Tribal Law and Order Act passes

The U.S. Senate has passed the Tribal Law and Order Act of 2010 in response to what Sen. Byron Dorgan, D-N.D., describes as the crisis in law enforcement on many Indian reservations.

Dorgan introduced the act in April 2009 to address high crime rates on reservations, according to a news release from his office. The bill to improve the justice system on American Indian reservations passed by unanimous consent Wednesday as an amendment to a related piece of legislation, H.R. 725, the Indian Arts and Crafts Act. Dorgan’s Tribal Law and Order Act had the support of 21 bi-partisan co-sponsors.

“Native American families have a right to live in a safe and secure environment. The federal government has treaty and trust obligations to see that they do," Dorgan said in a statement. "For much of our history, however, the federal government has done a poor job of meeting those obligations. This legislation will help turn that failure around and is a big step forward in fighting violent crime in Indian Country.”

Over the past three years, Dorgan presided over 14 hearings relating to public safety on Indian lands. Indian reservations on average suffer rates of violence more than 2.5 times the national rate, according to Dorgan’s office.

In North Dakota, the Standing Rock Sioux Reservation suffered 8.6 times the national rate of violence in 2008. In early 2008, there were nine police officers patrolling the 2.3 million-acre reservation. As a result, victims of violence reported waiting hours and sometimes days before receiving a response to their distress calls.

The Department of Justice and Centers for Disease Control reports more than one in three American Indian and Alaska Native women will be raped in their lifetimes, and two in five will face domestic or partner violence.
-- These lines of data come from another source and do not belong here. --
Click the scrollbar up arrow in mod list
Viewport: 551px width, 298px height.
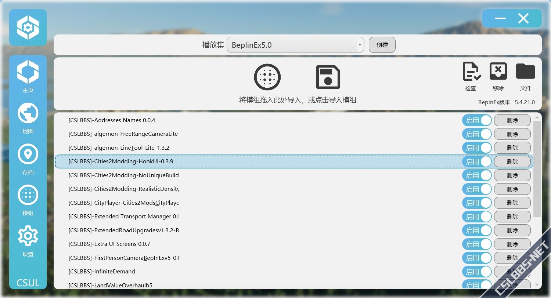537,118
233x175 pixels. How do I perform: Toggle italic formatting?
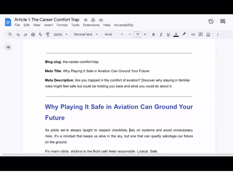pos(161,34)
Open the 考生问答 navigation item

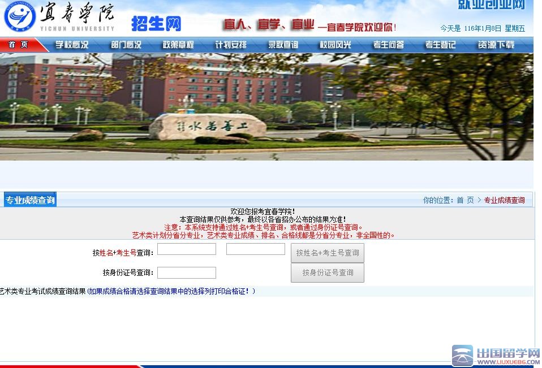[388, 45]
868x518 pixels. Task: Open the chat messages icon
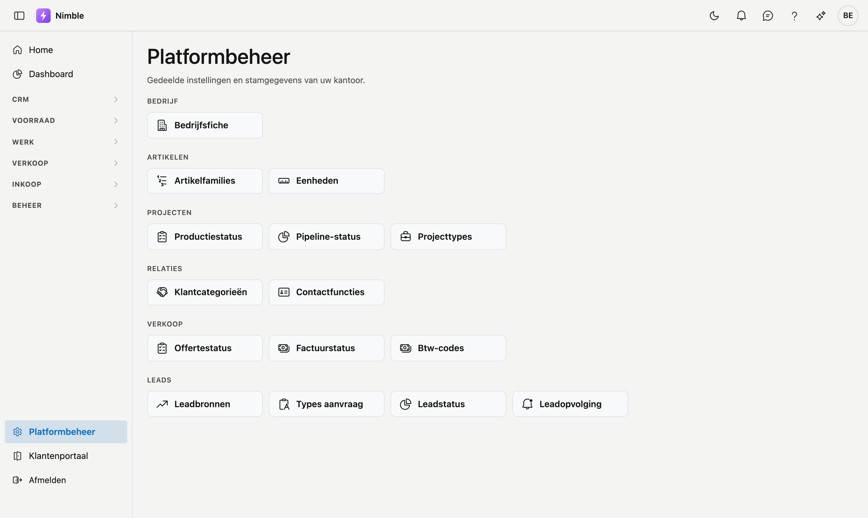(x=768, y=16)
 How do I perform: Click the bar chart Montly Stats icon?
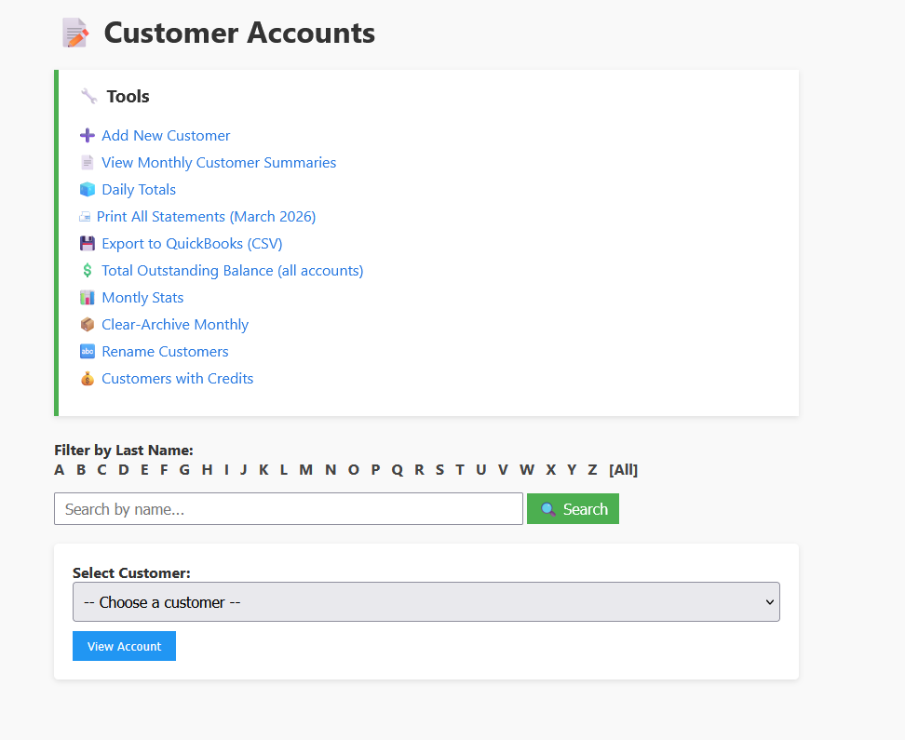pyautogui.click(x=88, y=298)
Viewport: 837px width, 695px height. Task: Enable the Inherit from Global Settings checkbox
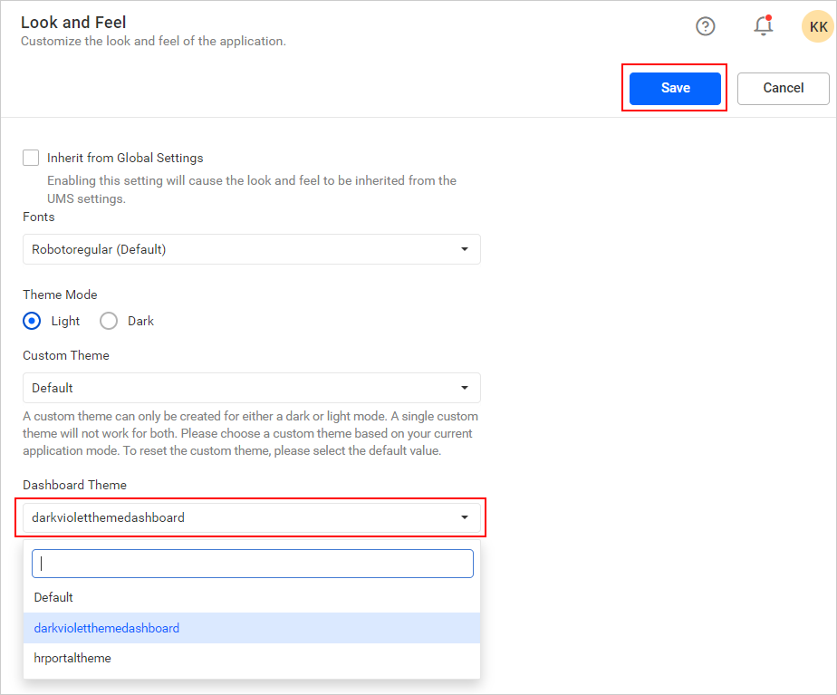click(x=31, y=158)
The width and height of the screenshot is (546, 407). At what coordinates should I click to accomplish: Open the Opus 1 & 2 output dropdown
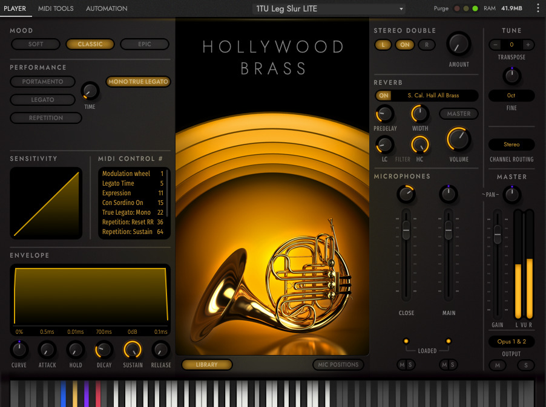pos(511,342)
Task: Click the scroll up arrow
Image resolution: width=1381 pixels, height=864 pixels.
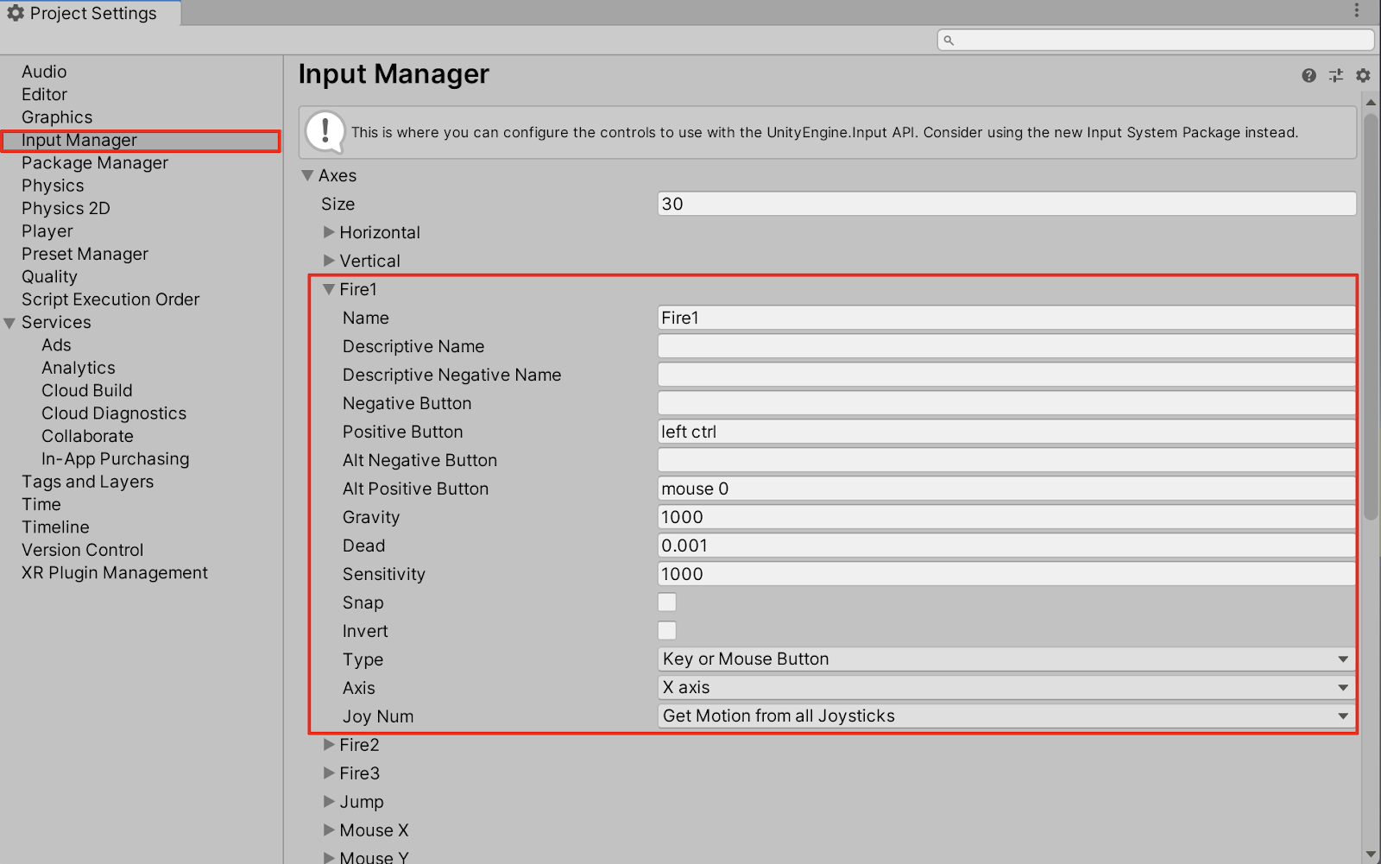Action: (x=1371, y=103)
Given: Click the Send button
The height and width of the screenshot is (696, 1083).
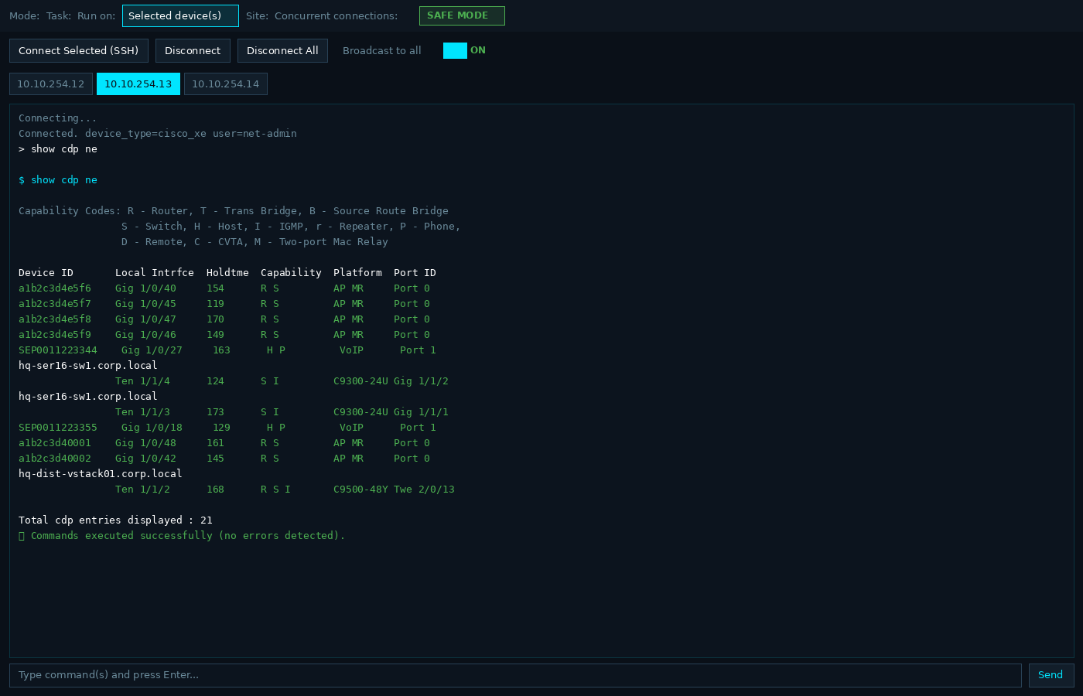Looking at the screenshot, I should click(1050, 674).
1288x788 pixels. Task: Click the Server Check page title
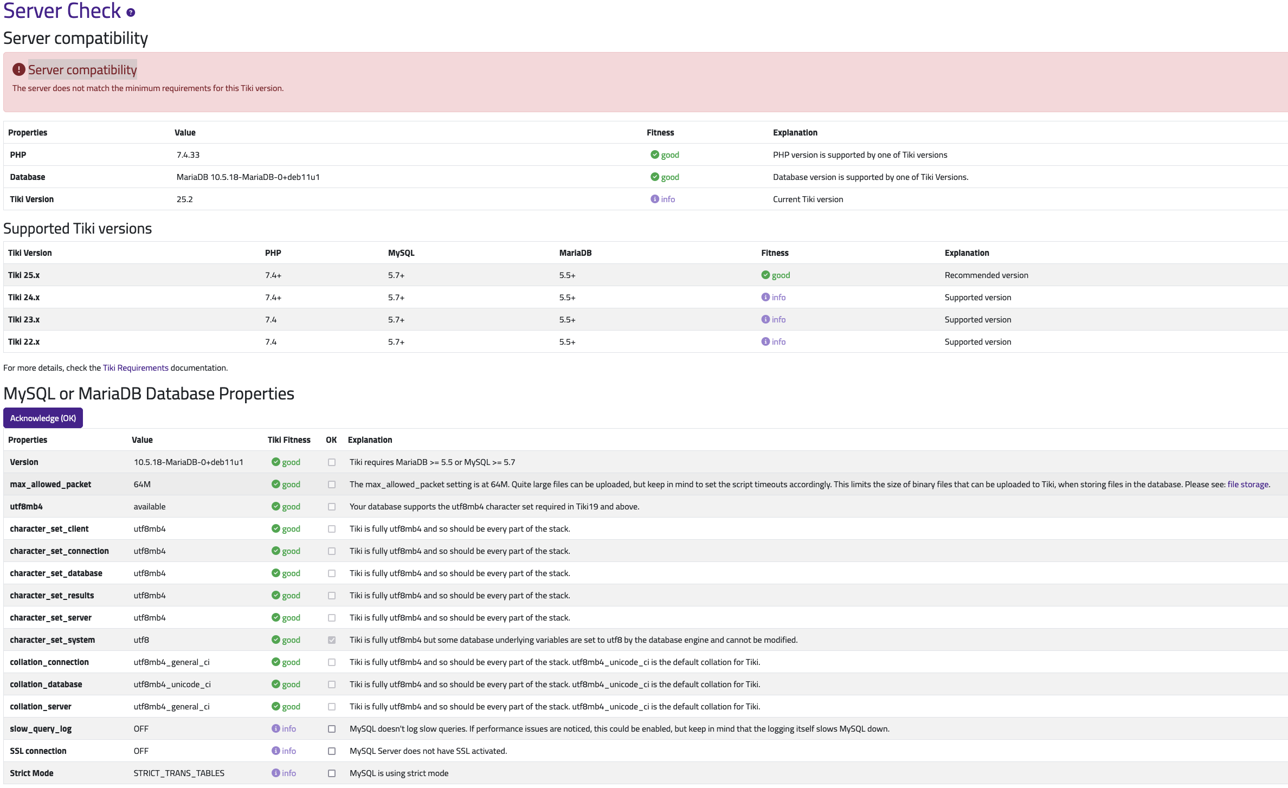tap(62, 11)
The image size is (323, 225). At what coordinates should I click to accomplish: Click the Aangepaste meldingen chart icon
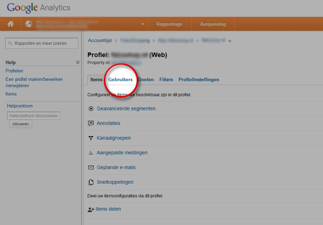pos(91,153)
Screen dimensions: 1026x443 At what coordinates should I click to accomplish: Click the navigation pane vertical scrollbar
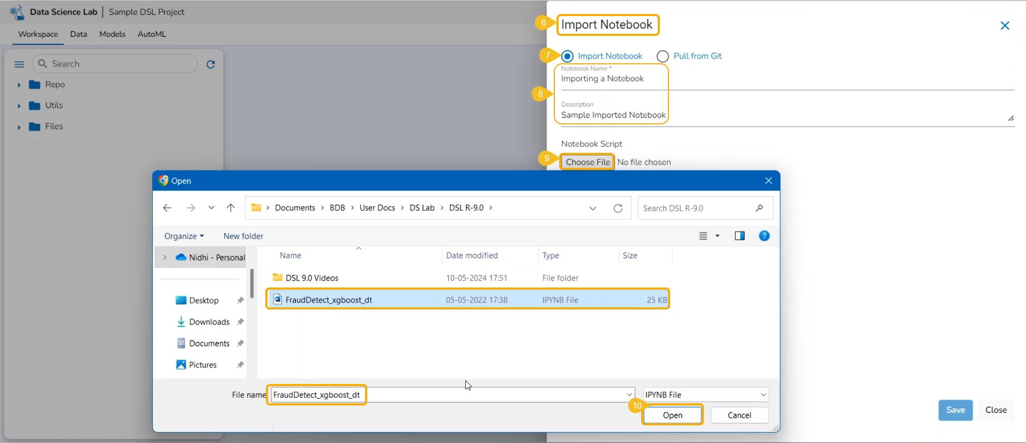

To address these shortfalls, Dorgan says his bill establishes accountability measures for federal agencies responsible for investigating and prosecuting reservation crime, and provides tribes with tools to combat crime locally.

Some provisions include:

o Evidence Sharing and Declinations: Federal officials have declined to prosecute more than 50 percent of violent crimes in Indian country and a higher rate of sexual assaults. The bill will require the Department of Justice to maintain data on criminal declinations and share evidence with tribal justice officials when a case is declined.

o 3-year Tribal Court Sentencing: Federal law limits tribal court authority to sentence offenders to no more than one year in prison, which limits their ability to provide justice to the victims and the tribal community. The bill establishes an option for tribes to increase sentencing authority for up to three years where a tribe provides added protections to defendants.

o Deputizing Tribal Police to Enforce Federal Law: The complex jurisdictional arrangement in Indian country prevents tribal police from arresting offenders, even when a crime is committed in plain view. The bill will enhance the Special Law Enforcement Commission program, to deputize tribal police officers to enforce federal laws on Indian lands against all offenders.

o Tribal Police Access to Criminal History Records: Many tribal police have no access to criminal history records. As a result, when pulling over a suspect, the officer has no background on the person who is detained. The bill will provide tribal police greater access to criminal history databases such as the National Crime Information Center.

o Domestic and Sexual Violence: The bill will require tribal and federal officers serving Indian country to receive specialized training to interview victims of sexual assault and collect crime scene evidence. It also requires Indian Health Service facilities to implement consistent sexual assault protocols and requires federal officials to provide documents and testimony gained in the course of their federal duties to aid in prosecutions before tribal courts.

o Programs to Improve Justice Systems and Prevent Crime: The bill reauthorizes and improves programs designed to foster tribal court systems, tribal police departments, and tribal corrections programs. It also updates laws to address high rates of alcohol and substance abuse, and programs to improve opportunities for at risk youth on Indian lands.